So-called “blended” families with parents who have children from previous relationships can encounter unique challenges – some of them legal in nature.
If you and your prospective spouse intend to create a blended family unit, there are several potential issues you should consider in advance of your union in order to protect everyone’s interests.
Child custody disputes
When kids are involved and a new partner enters the picture, it can create tensions and conflicts with the children’s other parent. Custody agreements may need to be renegotiated or revised through the courts to accommodate the new family structure and protect the children’s best interests.

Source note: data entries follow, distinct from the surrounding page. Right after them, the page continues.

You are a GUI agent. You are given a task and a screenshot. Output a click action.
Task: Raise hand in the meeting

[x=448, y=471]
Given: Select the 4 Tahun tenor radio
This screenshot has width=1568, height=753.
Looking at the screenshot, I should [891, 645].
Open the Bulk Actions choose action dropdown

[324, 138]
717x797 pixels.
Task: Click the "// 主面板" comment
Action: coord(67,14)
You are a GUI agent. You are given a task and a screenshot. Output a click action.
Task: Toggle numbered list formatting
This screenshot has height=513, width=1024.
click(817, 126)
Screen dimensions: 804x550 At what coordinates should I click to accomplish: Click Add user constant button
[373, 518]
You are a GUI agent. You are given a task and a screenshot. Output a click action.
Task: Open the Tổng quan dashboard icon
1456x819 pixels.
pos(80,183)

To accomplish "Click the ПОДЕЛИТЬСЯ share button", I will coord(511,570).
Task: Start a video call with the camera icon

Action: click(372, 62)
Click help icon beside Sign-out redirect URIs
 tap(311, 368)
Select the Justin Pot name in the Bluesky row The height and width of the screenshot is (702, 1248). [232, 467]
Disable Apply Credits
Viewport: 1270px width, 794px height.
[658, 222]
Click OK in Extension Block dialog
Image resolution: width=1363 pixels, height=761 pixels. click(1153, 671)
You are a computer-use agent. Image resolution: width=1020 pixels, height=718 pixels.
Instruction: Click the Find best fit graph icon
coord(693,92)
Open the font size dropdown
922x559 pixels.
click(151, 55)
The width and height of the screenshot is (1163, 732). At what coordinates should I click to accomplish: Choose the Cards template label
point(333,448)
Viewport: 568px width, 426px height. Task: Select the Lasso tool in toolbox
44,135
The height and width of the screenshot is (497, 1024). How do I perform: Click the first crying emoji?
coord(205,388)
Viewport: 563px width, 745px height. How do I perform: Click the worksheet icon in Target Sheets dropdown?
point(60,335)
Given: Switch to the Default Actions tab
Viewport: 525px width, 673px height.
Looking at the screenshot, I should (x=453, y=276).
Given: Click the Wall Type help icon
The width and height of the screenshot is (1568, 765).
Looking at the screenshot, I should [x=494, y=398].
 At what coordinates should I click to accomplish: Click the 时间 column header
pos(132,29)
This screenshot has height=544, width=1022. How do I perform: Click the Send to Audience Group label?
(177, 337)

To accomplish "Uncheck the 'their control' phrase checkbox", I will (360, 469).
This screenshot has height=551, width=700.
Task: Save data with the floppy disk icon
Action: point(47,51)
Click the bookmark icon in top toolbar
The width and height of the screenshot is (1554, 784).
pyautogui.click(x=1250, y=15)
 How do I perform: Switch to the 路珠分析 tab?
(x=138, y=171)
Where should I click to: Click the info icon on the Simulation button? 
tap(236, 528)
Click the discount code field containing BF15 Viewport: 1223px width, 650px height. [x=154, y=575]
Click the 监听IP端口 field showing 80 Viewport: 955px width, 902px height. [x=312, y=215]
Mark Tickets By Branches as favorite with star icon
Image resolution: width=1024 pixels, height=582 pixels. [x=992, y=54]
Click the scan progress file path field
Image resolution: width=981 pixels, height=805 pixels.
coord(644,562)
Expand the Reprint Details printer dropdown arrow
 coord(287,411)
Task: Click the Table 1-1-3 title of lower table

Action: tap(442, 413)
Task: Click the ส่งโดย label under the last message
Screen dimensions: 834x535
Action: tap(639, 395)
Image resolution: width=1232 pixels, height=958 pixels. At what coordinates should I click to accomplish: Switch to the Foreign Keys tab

When a blended family is begun, it’s time to update estate planning documents such as wills, trusts and powers of attorney. This ensures that assets are distributed according to the wishes of the new family unit and that a surviving spouse and children are financially protected in the event of the other spouse’s death or incapacity.
Alimony or support issues
If one partner has children from a previous relationship, they may be required to pay child support to their children’s other parent. Alimony to a former spouse may also be an issue. Understanding the obligations involved (and what changes can and cannot be made) can help blended families better plan for their financial futures.
Prenups aren’t uncommon these days, and they’re not just for the ultra-wealthy. Prenups can create a sense of security around “what if” scenarios, including what would happen if the blended family fractures. They can also be used to carve out each spouse’s separate property. This could also be particularly important to couples where one or both parties have already gone through a divorce and don’t want so much uncertainty hanging over their heads.
Navigating legal issues in a blended family can be complex, not to mention emotional, but with proper legal guidance and support, it is possible to find solutions that work for everyone involved.